Here, we shall create a simple visualization to see the categorization and shipment modes. Since our data is limited to only two shipping modes, the exercise will be an additional confirmation of the data extract.
Drag the fields Ship Mode, Category, Sub-Category to the Rows section. Add Sales to the column section. Not how only First Class and Same Day appear under the Ship Mode segment.
Tableau will automatically create a Horizontal bar chart with these selected values.
In the Columns section, click on down arrow next to SUM(Sales). Change the aggregation to Average.
The viz changes as follows.
Rename the sheet as Average Sales.
This also changes the title of the sheet. But, we can alter the title of the viz to be different than the name of the sheet.

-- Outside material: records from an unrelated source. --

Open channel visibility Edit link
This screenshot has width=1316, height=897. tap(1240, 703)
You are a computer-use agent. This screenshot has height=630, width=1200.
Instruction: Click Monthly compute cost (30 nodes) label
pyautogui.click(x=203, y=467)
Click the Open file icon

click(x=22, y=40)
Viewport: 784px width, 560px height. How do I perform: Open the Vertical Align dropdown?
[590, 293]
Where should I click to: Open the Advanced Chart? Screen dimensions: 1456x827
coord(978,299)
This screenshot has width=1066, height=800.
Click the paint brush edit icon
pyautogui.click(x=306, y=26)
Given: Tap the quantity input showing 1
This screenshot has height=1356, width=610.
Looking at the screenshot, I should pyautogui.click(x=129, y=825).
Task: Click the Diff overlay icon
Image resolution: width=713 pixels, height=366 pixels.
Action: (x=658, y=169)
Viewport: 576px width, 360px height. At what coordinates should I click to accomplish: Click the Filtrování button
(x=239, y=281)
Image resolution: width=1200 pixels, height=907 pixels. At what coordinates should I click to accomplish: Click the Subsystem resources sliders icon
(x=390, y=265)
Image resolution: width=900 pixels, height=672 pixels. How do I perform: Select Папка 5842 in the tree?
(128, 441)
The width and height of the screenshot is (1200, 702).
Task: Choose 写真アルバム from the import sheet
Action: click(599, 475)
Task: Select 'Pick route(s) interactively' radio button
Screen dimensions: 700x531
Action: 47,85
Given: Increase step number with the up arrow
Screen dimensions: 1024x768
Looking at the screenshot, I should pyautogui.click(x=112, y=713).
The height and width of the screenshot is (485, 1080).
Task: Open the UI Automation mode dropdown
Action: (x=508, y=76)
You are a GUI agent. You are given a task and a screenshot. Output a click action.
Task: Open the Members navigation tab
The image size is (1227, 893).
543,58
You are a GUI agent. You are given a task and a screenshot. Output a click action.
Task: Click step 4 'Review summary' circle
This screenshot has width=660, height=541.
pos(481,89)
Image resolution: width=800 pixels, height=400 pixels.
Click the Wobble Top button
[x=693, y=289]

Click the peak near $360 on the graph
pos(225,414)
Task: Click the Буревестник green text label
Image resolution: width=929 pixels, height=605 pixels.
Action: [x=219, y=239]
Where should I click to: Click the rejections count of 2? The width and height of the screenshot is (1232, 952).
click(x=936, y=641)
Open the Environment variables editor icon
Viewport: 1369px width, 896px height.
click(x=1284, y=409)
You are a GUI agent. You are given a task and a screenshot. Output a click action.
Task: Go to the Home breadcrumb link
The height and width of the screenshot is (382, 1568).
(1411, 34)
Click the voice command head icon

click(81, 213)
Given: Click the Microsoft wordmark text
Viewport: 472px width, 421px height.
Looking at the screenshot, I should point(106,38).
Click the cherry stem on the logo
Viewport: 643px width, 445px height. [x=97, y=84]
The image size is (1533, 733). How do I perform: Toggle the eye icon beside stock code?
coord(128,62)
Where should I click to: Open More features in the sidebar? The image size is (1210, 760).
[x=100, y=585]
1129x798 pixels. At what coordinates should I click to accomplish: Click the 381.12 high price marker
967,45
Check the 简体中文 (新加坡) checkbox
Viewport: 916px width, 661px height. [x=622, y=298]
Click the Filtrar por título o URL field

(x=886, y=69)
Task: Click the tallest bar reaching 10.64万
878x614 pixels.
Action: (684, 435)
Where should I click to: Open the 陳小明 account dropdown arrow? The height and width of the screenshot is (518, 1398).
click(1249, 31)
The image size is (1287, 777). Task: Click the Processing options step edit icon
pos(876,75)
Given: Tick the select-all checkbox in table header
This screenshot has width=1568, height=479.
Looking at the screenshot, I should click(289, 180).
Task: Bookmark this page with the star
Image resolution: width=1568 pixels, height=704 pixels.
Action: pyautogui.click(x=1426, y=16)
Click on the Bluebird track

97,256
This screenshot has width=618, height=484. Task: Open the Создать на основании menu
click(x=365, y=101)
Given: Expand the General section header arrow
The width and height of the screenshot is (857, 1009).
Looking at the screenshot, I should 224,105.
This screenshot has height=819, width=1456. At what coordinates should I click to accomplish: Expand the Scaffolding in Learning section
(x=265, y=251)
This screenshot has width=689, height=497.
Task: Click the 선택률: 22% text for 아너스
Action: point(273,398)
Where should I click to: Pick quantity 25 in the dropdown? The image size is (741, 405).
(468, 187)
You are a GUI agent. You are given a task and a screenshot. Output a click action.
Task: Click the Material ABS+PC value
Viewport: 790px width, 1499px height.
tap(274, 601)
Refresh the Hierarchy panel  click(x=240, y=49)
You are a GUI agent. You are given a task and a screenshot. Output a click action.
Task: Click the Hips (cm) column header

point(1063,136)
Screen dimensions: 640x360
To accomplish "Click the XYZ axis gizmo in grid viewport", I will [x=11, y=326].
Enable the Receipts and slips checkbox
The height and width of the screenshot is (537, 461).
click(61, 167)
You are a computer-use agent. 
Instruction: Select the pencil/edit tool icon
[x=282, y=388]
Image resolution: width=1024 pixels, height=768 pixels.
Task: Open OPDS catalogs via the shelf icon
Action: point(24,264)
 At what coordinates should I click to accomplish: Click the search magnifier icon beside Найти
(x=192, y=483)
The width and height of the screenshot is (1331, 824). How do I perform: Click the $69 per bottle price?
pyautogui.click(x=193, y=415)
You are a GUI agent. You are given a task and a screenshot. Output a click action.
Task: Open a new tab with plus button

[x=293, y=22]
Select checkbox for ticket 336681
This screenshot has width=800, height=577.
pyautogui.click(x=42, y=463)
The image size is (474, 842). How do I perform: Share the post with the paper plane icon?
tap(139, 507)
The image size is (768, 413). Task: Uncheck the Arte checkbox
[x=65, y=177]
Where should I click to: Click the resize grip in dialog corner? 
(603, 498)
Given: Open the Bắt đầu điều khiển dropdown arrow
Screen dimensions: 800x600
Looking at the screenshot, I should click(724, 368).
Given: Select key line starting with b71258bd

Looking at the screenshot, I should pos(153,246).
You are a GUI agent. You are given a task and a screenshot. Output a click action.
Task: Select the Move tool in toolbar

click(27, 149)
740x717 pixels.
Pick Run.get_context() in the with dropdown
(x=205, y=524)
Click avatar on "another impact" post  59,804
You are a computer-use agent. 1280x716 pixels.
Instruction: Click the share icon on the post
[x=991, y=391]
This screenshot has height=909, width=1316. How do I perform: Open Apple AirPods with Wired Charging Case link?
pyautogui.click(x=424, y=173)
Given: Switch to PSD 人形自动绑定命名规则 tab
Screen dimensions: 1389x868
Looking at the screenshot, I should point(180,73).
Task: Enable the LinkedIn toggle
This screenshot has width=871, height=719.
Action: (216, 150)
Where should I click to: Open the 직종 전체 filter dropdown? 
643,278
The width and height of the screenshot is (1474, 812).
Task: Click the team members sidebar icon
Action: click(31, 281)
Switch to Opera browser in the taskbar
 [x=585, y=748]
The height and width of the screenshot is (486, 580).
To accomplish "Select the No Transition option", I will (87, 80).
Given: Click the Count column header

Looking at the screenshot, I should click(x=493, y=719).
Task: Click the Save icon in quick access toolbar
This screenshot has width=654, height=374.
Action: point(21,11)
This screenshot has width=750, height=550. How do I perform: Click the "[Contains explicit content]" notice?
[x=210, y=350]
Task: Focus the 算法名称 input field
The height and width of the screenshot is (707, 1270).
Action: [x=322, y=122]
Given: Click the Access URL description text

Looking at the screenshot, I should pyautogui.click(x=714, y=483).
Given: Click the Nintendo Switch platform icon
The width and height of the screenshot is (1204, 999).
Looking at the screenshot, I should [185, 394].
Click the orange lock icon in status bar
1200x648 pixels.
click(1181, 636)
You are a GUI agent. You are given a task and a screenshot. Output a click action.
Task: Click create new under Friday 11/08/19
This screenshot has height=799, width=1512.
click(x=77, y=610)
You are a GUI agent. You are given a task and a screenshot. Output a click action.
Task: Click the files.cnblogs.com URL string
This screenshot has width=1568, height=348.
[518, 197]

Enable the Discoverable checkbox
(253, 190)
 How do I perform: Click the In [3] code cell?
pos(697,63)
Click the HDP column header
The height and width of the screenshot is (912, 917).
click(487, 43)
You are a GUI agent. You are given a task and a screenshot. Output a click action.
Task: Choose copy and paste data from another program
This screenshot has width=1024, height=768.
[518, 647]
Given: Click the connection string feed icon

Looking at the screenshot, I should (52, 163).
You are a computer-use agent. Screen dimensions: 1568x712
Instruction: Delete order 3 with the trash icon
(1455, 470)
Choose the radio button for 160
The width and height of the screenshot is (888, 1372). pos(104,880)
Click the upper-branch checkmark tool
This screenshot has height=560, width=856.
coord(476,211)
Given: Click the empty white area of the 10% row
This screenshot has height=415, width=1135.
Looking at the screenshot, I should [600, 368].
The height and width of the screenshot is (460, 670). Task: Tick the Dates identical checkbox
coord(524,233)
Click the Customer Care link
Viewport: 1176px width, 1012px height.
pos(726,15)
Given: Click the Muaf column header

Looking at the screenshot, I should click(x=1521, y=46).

Double click on the title section. A pop-up window appears that indicates that the name of the sheet is picked up by default to be the title of the viz.
Delete it and change the title as required. Here, we rename as shown below:
Click on the icon labeled ‘T’ on the top header. This will add labels to the chart.
The viz now displays the actual numeric values for average sales in each individual category.
Save this viz. As this is on Tableau Desktop, the worksheet can be saved locally as a workbook in .twb format.
Once the workbook is saved in the location of your choice, it can be run again with updated Data Extract or published to Tableau Public profile or shares as needed.
Congratulations, you just created your first data extract and successfully made a visualization from it.
However, there is still another step left in the entire process: using an updated extract. Select the data sheet from where you saved it.
Now duplicate any single record where Ship Mode is First Class. Change on the first name on the copied record. In my example, I have replicated records with order ID CA-2013-117590 and altered first name (originally Gene Hale) to Genevieve Hale and Genelia Hale in the Excel sheet.
Now, go to the data source in Tableau and select Edit Connection. Select the updated sheet from the list.
You will see that the worksheet and data is updated.
View the actual data loaded into Tableau by sorting on customer name. The newly added records should be visible.
Go to the visualization and click on data tab to refresh the source.
A message appears asking to confirm the data Refresh process.
Select ‘Yes’ to continue.
Now view the visualization. As we are only displaying average values, the figures and chart have not changed in this particular instance. But based on extracts refresh and additional business criteria that might be placed, the visualizations get altered.
Great! Now, you can successfully create, update and refresh a data extract.